世田谷美術館区民ギャラリーで開催中(10月31日まで)の「和の万華鏡展」では、「縁(えん)」をテーマにした万華鏡が数点展示されています。それぞれの作家さんが、「縁」という言葉をどのような形で万華鏡にするのか大変興味深いところです。
最初の作品は中里保子さんと辻優子さんのコラボレーションで、「お結びねこ」というタイトルがついています。 辻優子さんの陶器のボディーは白い箱で、赤いリボンと小さな猫が飾られています。背景に白っぽいガラスをはめ込み、内部にミラーシステムとオブジェクトケースを組み込んで、中里さんが万華鏡にしました。可愛いですね。「縁を結ぶ」という言葉を思い起こします。 そして中里さんと辻さんとのご縁も見せている作品です。
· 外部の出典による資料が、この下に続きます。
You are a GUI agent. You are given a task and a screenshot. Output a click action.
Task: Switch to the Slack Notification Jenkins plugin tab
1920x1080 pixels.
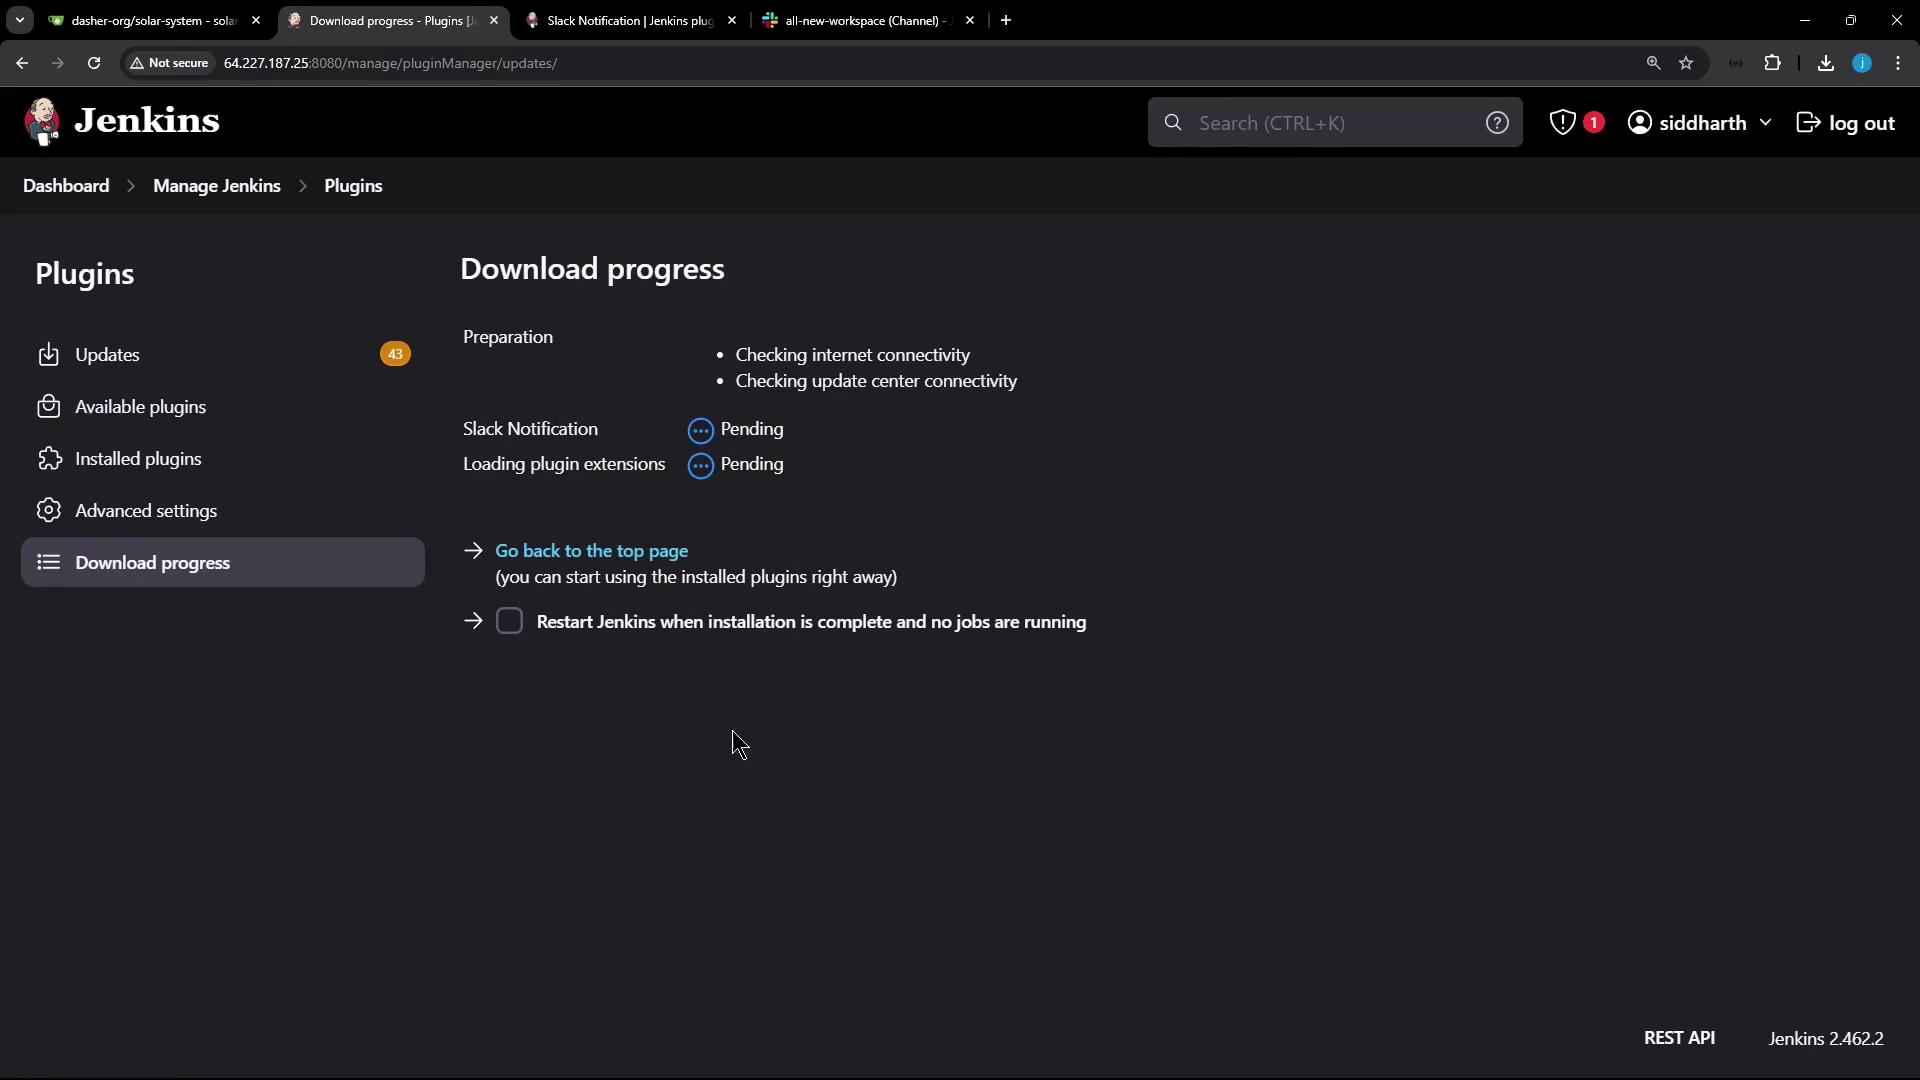pos(628,20)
次は、井野文絵さん/羮桜窯 の「縁」という万華鏡2点です。陶器の筒との組み合わせという点では、こちらもご縁があってのコラボレーションでしょうか。金箔、銀箔を使ったモダンなデザインと土の暖かさが感じられる筒。内部には井野さんらしい色合いで、和の雰囲気の映像が見えています。
次の作品は尾崎百々花さんの「縁」の万華鏡です。白いほうは吹きガラスの作品で、「Happiness /花嫁」です。花嫁さんを思わせる白いレースのような映像展開が素敵です。
そして赤いほうは 手持ち型の作品で「赤い糸」。文字どおり赤い糸を筒に巻いた作品ですが、中を覗くと赤い糸がアクセントになった映像展開です。なるほどと思わせるアイディアをいつも形にして、微笑ましくて、美しい映像の作品を制作なさる百々花さんらしい2つの「縁」の万華鏡です。
最後は大きなステンドガラスの作品「架け橋」です。昨日もご紹介した加藤瑞枝さんの作品で、手前と向こうをつなぐ「架け橋」に人のつながりや、支えあう姿を表現なさっているようです。ガラスで表現した「縁」です。
万華鏡は中心部にあり、オブジェクトは色ガラスを組み合わせた細長いもの。左右にスライドさせ、3つの覗き口から、異なるミラーシステムを通して、3種類の映像を見ることができます。
「縁」をテーマに4人の方がこんなに異なる作品を見せてくれました。面白い企画です。